Nel testo sul caso Welby, quale organismo ha dichiarato che le macchine per la respirazione forzata non costituivano accanimento terapeutico?

=== Testo ===

In proposito, va preliminarmente osservato come sia stato strumentalizzato un caso drammatico e pietoso, sia pure con il consenso del paziente, per trasmettere alla pubblica opinione un falso messaggio: che la morte è l’unica risposta possibile a malattie degenerative terribilmente invalidanti. Invero, il messaggio autentico è l’opposto: la vera risposta a tutte le situazioni tragiche di malattie croniche invalidanti e di malattie in fin di vita, non sta nell’abbandono terapeutico, ma nella vicinanza calda e compassionevole. Che, fra l’altro, è pure un diritto, rientrante nel più generale diritto alla salute.
Sono poi state messe in atto alcune pericolose alterazioni:
1. si è voluto definire “accanimento terapeutico” l’uso di macchine per la respirazione forzata cui Welby doveva la sua sopravvivenza. Che di accanimento terapeutico non si trattasse, ma solo di una forma benefica ed estrema di terapia, lo ha autorevolmente dichiarato il Consiglio Superiore di Sanità. Perché ci sia accanimento terapeutico deve realizzarsi una sproporzione fra il trattamento cui il malato è sottoposto e la finalità che il medico intende perseguire con il trattamento in questione: nel caso di Welby, il respiratore meccanico aveva la funzione di assicurargli una sopravvivenza autenticamente e profondamente umana, non una mera sopravvivenza biologica;
2. si sono confuse le c.d. cure palliative – così capaci di dare ad ogni paziente la concreta speranza di poter convivere in modo dignitoso con la propria malattia – con pratiche di sedazione robusta ed irreversibile, finalizzate a sopprimere il malato più che a non farlo soffrire;
3. si sono lamentate lacune nell’ordinamento giuridico italiano, mentre il nostro sistema penale è sul punto davvero completo e fonda le proprie norme (fra cui quelle sanzionanti l’omicidio del consenziente, l’istigazione e l’aiuto al suicidio) sul principio laico dell’indisponibilità della vita umana, con la conseguente chiara scelta della contrarietà ad ogni forma di eutanasia;
4. si è invocato il principio di autodeterminazione del paziente, quasi che questo legittimasse una sorta di pretesa del malato verso il medico, perfino la pretesa di eutanasia; quando è risaputo che in bioetica quel principio riveste un significato più ristretto: quello del dovere del medico di ottenere, prima di mettere in atto qualsiasi iniziativa medica, il consenso informato del paziente;
5. si è addotto l’articolo 32 Costituzione (“Nessuno può essere obbligato ad un determinato trattamento sanitario se non per disposizione di legge”) per legittimare un diritto di Welby ad un rifiuto delle cure. A parte il fatto che la ragione di quel fondamentale principio costituzionale sta nell’intento di mettere un limite al c.d. “paternalismo terapeutico” (cui si tende spesso negli ordinamenti in cui la sanità riveste un valore pubblico ed è gestita in modo burocratico), di certo quella norma non è stata pensata dai padri della Costituzione come una via breve per l’eutanasia.

=== Dati forniti ===

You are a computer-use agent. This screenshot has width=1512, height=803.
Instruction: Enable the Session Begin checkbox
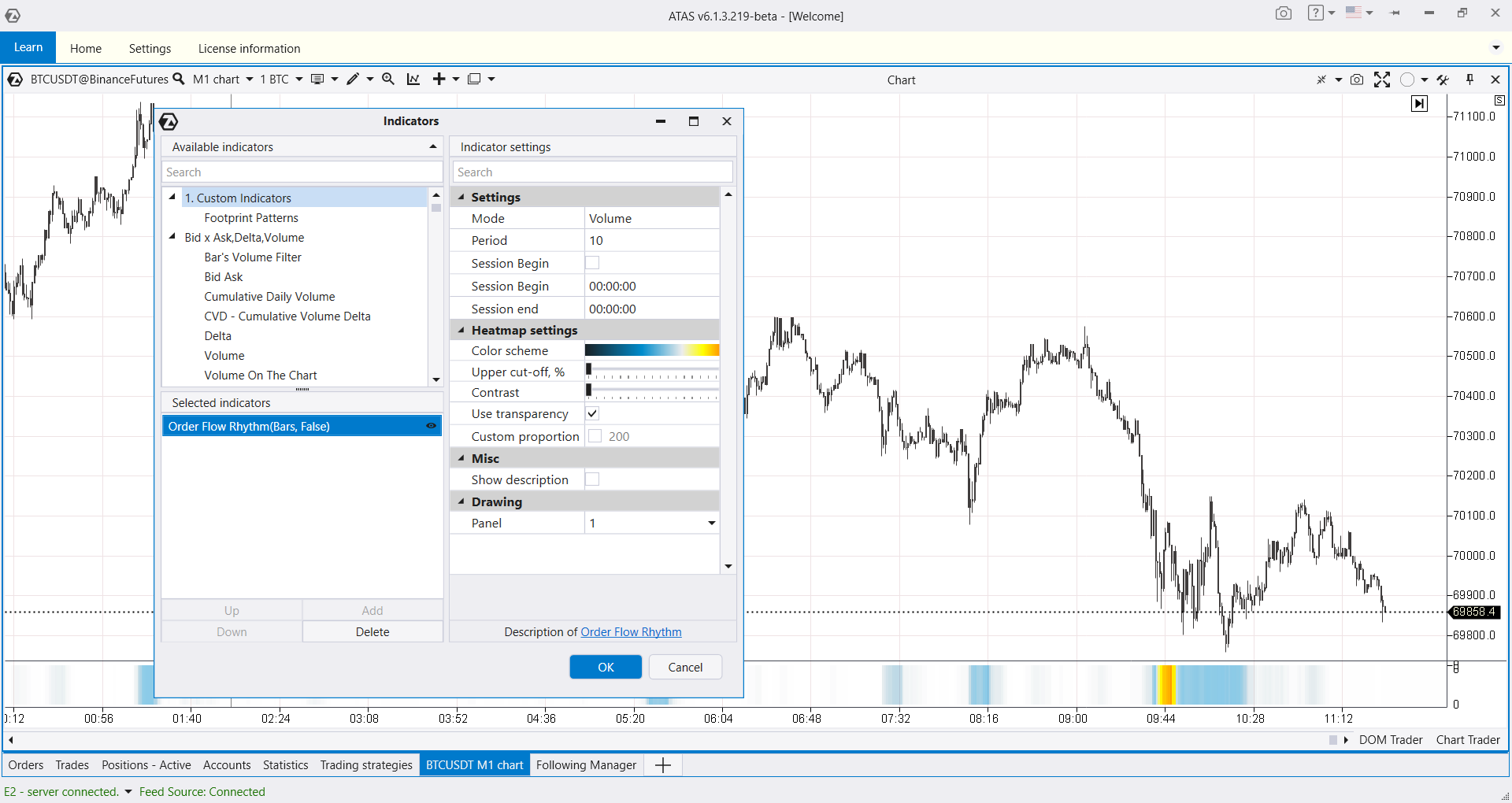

===

### Risultato ottenuto
Il Consiglio Superiore di Sanità.